Kundera’s own alternatives lay in the infinite possibilities of the art of the novel itself, and I can’t think of another novelist who was as obsessive about his art and its ancestry. In two book-length essays, The Art of the Novel and Testaments Betrayed, he reflects on the art that defines him from the perspective of multiple identities: as a writer trapped in history; as a writer from a place culturally stolen by a monolith; and as a writer constantly listening to the whispers of the great dead (Rabelais, Cervantes, Kafka, Goethe, Hemingway, Hašek …). He was a great believer in the sovereignty of his art, and any Kundera novel—most of them structured in seven parts like a musical composition—can be read as a self-referential essay on the art of the novel. From Immortality: “Dramatic tension is the real curse of the novel, because it transforms everything… into steps leading to the final resolution, in which the meaning of everything that preceded is concentrated.” What propels the pages of Kundera—home to fiction’s most enduring aphorisms—is the drama of being in the “theatre of memory”, where forgetting is equal to death.

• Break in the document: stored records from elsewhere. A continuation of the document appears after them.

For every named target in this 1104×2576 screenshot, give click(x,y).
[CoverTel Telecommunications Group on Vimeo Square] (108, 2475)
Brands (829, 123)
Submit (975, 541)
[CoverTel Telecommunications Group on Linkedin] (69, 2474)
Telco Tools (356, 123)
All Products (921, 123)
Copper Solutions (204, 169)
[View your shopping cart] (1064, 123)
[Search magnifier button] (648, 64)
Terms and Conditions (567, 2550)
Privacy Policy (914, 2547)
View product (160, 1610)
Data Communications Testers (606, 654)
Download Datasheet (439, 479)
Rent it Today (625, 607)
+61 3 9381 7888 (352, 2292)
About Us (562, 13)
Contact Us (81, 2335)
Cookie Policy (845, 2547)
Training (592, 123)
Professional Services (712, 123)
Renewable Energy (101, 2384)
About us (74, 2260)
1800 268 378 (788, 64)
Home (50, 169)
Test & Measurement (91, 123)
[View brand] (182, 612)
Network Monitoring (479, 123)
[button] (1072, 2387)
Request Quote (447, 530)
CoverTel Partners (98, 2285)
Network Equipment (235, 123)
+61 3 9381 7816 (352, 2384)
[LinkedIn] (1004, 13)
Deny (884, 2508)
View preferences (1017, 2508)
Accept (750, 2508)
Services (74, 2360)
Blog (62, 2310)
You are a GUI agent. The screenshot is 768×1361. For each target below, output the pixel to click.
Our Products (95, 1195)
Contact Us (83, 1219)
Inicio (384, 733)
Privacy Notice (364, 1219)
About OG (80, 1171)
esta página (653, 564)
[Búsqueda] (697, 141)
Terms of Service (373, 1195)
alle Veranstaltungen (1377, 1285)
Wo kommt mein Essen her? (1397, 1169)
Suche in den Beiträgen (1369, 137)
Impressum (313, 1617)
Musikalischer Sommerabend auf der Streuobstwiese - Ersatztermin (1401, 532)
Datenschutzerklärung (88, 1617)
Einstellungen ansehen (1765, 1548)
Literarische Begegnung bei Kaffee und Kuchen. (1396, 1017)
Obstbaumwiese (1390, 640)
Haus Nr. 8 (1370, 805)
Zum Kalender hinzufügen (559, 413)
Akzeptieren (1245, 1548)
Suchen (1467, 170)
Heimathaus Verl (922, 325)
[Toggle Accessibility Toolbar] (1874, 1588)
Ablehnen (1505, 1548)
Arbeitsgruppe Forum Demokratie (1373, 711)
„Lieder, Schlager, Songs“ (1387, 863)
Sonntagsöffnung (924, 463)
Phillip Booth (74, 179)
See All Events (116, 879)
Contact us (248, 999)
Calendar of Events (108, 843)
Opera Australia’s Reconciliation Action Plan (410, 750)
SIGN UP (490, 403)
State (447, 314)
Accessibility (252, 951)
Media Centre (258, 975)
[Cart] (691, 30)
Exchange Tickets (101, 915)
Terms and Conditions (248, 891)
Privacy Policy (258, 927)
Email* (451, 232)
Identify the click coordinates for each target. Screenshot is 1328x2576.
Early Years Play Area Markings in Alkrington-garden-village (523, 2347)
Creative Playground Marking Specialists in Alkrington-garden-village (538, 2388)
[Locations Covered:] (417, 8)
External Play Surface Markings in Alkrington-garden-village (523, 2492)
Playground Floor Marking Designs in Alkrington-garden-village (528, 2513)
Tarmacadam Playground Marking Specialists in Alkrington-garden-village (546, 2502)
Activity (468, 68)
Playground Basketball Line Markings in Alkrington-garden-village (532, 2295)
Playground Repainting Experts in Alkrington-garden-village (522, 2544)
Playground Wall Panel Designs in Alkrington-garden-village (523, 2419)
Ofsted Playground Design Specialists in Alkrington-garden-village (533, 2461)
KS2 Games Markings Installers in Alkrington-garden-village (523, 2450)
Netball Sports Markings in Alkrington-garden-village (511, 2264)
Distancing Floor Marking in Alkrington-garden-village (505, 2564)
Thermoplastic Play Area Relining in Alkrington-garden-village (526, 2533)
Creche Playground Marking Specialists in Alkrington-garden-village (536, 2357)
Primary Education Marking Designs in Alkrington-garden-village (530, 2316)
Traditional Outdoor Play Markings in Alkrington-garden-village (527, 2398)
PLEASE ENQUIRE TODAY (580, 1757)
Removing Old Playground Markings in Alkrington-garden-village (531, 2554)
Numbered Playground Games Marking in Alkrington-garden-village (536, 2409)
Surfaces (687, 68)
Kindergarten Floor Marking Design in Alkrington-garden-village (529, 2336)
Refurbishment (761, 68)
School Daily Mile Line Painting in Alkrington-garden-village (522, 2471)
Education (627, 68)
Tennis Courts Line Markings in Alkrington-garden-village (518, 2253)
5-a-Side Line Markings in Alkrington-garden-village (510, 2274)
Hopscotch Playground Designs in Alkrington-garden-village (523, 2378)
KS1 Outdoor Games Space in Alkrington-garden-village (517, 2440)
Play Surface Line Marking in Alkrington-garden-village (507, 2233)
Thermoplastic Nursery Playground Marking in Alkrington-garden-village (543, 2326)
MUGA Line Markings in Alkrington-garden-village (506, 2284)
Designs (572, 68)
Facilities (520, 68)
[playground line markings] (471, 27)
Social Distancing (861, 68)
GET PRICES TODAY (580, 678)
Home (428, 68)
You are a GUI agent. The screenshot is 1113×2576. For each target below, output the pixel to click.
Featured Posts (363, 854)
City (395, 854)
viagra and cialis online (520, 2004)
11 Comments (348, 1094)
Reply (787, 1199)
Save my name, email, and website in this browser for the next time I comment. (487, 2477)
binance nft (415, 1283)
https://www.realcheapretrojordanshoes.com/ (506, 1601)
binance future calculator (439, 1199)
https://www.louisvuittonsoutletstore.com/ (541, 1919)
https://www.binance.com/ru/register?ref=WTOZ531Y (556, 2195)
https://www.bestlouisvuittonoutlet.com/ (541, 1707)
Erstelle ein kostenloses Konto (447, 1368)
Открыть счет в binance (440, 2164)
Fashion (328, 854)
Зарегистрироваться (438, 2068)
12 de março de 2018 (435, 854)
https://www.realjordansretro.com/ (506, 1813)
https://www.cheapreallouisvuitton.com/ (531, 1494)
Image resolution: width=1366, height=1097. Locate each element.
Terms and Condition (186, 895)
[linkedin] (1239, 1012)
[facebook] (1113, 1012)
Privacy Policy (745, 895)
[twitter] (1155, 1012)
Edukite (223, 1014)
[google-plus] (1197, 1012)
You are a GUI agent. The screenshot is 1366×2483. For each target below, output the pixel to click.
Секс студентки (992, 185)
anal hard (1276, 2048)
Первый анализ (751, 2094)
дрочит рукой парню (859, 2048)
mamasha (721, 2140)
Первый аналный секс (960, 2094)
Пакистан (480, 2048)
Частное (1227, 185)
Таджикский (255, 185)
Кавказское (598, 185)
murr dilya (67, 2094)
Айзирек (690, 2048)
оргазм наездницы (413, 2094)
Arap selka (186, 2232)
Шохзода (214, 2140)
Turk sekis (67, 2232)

TWO WEEKS AGO, I wrote in these pages about his new little book, A Kidnapped West, which is a collection of his two influential earlier essays on being a writer from a small nation and the cultural legacy of Central Europe—“not a state but a fate”—punished by both history and geography. It was the publisher’s invitation to reread Kundera in the wake of another small nation’s tragedy. Still Kundera never invested in prophecies, and in 21st-century Prague, where tourism follows the footprints of Kafka and Havel, Kundera has not been much of a buzz, and the bust of Gottwald I saw in the Museum of Communism in Prague three years ago was not accessorised by the fur cap of Clementis. Prophets claim the future; writers marvel at the recurrence of the present. Kundera was not in the business of prophecies, like the other writer from Prague whom he has written about repeatedly. The best on Prague’s original K was said by the other K who fled the city. Kundera never forgave Max Brod, the father of “Kafkology”, for turning Kafka into a saint. Prague may now reclaim Kundera, adding him to the pantheon. That will be homecoming as a posthumous irony.